Created 10-30-2015 11:26 PM
Pig does not support appending to an existing partition through HCatalog.
What workarounds are there to perform the append and get a behavior similar to Hive's INSERT INTO TABLE with Pig ?
Created 11-16-2015 08:06 PM
Pig does not have any notion of appending results to an existing directory. You could write your Pig job to put results into a temporary directory and then use a DFS command (in or out of Pig) to copy the files into the existing directory that you wanted to append to. Note that this has some dangers (starting jobs may or may not see the copied files, or may only see some of them). Also note that this is exactly what Hive does in its INSERT INTO if you aren't using a lock manager.
Created 11-16-2015 08:06 PM
Pig does not have any notion of appending results to an existing directory. You could write your Pig job to put results into a temporary directory and then use a DFS command (in or out of Pig) to copy the files into the existing directory that you wanted to append to. Note that this has some dangers (starting jobs may or may not see the copied files, or may only see some of them). Also note that this is exactly what Hive does in its INSERT INTO if you aren't using a lock manager.
Created 11-16-2015 08:32 PM
In order to avoid/"reduce the risk" of the above mentioned dangers, maybe some recommendations could be:
- results should be in a temporary HDFS directory (the same HDFS volume where the target directory is)
- DFS command to move (instead of copy) the files to the target directory.
Doing so, the "move" operation should be pretty atomic and the risk of race conditions quite low.
Created 01-20-2016 10:50 PM
You could also add and additional partitioning value to the end of the existing Hive table's partition definition. This could be something like an "ingestion key" which itself is arbitrary, but could also have some tie-in with something like an Oozie job id. So, if you partition at a day level, but you ingest at an hourly level then we simply have 12 subfolders underneath your "real" partition's folder.
This shouldn't cause you any troubles and you don't have to think about this additional partition definition when you query the table. The only consequence is if your hourly ingests don't build a significantly sized file, but you'd have that problem with cp/mv approach presented by @Alan Gates and @Sourygna Luangsay, too.

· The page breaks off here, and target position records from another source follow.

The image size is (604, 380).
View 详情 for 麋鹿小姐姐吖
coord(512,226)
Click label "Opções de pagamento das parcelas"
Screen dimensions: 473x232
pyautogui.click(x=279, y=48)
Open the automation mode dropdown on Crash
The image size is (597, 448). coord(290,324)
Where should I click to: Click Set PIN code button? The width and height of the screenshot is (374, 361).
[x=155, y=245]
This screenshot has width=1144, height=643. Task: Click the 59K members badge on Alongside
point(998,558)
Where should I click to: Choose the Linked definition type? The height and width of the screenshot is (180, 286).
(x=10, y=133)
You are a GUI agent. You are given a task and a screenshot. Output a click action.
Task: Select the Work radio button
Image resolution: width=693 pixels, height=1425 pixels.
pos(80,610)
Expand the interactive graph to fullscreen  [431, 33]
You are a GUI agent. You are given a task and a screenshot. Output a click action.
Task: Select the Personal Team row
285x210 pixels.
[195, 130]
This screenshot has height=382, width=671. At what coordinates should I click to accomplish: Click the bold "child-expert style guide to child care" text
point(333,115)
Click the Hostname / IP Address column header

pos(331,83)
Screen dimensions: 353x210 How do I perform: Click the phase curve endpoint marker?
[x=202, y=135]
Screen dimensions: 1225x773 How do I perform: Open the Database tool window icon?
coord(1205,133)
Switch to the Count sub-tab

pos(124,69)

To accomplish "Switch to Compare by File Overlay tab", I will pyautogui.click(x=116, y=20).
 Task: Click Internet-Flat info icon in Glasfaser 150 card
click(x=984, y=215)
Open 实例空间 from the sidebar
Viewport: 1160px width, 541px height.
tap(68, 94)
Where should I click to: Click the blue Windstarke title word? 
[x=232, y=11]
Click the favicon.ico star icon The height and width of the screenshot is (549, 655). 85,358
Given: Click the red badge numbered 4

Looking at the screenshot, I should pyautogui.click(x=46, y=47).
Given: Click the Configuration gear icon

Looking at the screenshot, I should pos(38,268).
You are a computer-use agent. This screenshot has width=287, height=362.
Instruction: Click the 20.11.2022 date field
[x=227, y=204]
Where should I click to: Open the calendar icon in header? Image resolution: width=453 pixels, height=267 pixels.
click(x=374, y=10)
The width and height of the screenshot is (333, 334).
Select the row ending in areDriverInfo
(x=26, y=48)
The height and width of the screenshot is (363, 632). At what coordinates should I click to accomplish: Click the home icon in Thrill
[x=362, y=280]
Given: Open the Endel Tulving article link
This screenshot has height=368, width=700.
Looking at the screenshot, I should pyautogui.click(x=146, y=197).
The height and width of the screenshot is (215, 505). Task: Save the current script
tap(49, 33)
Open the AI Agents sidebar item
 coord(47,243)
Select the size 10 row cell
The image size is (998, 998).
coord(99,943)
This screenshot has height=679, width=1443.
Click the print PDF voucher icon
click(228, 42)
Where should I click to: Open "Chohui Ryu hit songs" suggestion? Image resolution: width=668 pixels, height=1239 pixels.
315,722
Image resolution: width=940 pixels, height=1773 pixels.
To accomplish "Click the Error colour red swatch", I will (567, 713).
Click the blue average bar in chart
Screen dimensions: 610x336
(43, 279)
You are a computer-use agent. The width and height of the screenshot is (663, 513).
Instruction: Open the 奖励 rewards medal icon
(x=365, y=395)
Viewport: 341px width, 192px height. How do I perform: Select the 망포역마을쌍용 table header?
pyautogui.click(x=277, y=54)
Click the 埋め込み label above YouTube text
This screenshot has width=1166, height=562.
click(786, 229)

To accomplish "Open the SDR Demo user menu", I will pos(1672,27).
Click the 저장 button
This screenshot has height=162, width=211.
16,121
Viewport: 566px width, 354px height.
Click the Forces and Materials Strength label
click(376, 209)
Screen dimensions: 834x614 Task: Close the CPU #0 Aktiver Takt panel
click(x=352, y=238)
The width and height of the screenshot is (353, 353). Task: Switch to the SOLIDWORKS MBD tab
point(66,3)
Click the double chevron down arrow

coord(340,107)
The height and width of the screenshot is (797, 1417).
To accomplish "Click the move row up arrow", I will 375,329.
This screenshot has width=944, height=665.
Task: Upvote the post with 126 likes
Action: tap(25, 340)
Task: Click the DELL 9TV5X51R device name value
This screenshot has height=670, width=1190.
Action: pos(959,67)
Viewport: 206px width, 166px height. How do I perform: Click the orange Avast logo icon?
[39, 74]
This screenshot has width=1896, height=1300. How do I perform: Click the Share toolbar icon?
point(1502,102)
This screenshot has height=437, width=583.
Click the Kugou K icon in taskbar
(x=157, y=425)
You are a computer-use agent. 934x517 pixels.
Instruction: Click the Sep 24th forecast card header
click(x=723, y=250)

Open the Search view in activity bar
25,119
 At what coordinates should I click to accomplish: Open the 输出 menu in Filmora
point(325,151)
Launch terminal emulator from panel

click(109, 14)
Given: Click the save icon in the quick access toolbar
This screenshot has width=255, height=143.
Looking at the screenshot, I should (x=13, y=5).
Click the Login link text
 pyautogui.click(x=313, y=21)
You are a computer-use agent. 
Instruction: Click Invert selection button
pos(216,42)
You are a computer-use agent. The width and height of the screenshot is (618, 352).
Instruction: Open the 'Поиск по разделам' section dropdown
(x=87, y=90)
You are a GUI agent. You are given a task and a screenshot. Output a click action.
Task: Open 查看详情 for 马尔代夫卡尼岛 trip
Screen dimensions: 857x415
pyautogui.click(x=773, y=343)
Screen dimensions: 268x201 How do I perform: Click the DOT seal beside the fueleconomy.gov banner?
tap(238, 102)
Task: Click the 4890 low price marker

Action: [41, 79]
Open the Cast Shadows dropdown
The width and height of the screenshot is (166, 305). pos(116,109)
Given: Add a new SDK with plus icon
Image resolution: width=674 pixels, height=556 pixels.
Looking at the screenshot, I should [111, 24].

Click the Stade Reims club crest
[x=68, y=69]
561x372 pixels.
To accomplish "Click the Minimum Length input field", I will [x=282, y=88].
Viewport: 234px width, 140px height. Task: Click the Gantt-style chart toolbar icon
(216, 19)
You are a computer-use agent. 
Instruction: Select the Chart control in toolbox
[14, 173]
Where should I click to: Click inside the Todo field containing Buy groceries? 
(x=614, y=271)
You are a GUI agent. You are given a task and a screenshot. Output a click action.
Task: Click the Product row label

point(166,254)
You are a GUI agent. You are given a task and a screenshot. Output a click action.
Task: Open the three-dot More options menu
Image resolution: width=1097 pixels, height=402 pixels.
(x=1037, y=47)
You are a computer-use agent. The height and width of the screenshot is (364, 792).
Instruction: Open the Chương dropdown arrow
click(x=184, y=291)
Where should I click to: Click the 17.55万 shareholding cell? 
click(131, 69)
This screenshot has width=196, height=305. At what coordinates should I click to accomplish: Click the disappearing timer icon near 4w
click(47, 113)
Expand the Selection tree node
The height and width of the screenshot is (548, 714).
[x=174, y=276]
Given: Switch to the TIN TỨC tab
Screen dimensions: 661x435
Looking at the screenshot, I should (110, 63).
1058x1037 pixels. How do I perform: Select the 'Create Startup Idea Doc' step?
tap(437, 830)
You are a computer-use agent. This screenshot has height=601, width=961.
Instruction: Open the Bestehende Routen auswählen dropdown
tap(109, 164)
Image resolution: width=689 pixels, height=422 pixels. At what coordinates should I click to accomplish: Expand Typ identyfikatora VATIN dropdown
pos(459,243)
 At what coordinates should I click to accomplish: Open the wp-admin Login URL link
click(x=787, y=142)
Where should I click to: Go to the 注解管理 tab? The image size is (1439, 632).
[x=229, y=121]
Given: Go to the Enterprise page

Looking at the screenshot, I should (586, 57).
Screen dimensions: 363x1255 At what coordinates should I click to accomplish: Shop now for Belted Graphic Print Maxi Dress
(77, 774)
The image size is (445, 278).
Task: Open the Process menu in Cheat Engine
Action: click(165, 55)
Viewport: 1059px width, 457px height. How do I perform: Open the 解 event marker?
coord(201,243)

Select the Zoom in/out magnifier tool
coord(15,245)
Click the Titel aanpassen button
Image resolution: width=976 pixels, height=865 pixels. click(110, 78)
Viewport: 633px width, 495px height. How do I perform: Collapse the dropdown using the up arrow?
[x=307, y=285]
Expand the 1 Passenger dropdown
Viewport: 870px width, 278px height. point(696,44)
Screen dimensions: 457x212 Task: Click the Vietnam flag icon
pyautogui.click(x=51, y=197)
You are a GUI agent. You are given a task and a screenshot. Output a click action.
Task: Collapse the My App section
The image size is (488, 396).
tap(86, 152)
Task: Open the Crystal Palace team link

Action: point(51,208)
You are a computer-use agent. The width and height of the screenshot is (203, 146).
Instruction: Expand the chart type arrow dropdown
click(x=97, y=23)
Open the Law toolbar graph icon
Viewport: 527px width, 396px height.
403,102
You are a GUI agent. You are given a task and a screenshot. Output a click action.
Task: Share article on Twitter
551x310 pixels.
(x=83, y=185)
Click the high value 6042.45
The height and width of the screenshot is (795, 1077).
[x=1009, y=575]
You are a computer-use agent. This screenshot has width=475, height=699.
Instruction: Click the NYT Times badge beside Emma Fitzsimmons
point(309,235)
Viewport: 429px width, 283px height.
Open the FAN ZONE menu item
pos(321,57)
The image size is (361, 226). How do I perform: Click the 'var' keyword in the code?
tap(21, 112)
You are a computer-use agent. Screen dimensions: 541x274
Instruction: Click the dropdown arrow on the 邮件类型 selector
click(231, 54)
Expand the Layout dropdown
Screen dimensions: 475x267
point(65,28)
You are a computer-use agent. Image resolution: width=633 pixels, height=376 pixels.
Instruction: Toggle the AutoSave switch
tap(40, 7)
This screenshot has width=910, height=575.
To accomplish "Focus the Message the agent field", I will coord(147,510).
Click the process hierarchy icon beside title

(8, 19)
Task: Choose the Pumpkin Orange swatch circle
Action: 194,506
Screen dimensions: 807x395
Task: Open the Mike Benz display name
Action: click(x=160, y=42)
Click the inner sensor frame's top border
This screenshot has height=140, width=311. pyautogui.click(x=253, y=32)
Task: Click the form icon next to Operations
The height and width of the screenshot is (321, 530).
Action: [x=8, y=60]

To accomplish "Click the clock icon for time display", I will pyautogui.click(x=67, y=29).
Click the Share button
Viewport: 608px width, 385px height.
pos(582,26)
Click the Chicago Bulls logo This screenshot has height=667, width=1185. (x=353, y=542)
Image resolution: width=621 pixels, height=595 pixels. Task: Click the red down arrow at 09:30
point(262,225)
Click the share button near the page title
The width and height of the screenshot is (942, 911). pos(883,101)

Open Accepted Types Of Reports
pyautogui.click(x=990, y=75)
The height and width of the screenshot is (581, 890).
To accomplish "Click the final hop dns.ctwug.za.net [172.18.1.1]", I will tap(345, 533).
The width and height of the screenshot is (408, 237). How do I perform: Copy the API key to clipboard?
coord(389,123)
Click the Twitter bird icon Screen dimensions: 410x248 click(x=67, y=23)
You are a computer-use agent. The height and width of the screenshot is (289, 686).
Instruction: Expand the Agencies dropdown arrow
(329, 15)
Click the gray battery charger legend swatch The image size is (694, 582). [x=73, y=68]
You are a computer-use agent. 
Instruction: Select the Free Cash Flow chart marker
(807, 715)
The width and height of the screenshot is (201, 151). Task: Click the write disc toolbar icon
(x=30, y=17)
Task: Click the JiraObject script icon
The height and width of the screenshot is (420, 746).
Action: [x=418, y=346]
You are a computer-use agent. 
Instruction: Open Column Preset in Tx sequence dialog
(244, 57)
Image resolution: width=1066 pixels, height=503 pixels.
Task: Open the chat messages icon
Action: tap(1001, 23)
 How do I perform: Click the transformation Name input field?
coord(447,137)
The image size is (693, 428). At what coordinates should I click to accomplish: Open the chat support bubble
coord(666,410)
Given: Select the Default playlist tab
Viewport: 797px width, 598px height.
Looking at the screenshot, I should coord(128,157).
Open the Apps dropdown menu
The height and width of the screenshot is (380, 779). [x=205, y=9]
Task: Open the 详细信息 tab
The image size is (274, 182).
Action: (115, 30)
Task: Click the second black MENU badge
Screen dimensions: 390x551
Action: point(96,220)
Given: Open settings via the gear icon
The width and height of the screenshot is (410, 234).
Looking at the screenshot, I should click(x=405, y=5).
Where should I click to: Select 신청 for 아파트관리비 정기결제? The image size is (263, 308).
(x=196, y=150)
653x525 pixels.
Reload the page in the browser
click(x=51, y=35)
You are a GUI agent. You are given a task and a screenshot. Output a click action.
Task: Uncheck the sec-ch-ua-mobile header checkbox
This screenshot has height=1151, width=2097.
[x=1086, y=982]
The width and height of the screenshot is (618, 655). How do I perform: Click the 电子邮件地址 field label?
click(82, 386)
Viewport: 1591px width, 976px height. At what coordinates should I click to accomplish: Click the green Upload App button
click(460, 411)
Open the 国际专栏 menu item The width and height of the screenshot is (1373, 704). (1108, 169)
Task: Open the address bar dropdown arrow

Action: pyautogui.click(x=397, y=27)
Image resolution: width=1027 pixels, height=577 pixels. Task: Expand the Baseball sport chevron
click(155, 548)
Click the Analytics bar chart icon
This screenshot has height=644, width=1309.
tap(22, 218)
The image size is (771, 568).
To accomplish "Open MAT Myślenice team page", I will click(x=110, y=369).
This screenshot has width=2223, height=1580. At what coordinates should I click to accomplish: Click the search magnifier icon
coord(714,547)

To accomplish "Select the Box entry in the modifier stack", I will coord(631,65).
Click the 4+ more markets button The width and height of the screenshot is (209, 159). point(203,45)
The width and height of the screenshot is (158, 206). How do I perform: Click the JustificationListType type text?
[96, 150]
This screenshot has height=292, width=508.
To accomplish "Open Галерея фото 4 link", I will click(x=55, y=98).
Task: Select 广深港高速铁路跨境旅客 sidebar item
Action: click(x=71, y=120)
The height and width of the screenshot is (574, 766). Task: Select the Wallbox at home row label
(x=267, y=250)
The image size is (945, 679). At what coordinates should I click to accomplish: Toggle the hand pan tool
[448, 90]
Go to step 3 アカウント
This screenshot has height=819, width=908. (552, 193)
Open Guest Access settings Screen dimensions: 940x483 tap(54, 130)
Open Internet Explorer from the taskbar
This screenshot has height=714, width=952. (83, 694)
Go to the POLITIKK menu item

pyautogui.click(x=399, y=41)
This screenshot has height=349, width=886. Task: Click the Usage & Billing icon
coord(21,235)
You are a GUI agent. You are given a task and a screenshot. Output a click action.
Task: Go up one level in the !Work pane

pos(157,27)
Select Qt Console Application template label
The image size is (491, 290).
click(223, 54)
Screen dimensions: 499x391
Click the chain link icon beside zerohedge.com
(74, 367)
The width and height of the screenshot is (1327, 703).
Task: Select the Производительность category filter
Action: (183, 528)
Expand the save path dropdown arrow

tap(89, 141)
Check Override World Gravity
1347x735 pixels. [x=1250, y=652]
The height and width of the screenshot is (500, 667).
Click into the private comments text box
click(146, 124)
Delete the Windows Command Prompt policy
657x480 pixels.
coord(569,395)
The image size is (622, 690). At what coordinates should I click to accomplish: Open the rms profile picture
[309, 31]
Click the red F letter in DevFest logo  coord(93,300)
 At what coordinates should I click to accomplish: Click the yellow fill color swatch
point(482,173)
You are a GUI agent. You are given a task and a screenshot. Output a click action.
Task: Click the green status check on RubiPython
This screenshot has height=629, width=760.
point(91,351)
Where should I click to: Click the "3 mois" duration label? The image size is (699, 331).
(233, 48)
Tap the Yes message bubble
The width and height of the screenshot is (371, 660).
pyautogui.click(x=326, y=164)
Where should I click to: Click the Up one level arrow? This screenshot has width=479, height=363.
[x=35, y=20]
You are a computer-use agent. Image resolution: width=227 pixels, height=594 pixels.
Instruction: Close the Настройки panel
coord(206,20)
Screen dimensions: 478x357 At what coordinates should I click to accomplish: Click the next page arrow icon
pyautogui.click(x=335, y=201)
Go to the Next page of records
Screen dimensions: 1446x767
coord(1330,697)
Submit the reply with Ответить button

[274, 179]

In that case, you can create a separate process that (explicitly) compacts/rebuilds all the data once all the adds to the "real" partition are done. @David Streever has done something like this at scale for a large telecom customer and I'd be glad to share some second-hand knowledge of how this could work for you.
Created 08-08-2016 06:13 PM
I'm interested to hear more details of the telecom use case for the compact/rebuild process, specifically around optimizing its performance.
Created 09-01-2016 05:08 PM
I'm interested in the telecom use case, too.... We're dealing with hourly ingests that result in a number of small files we'd like regularly compacted...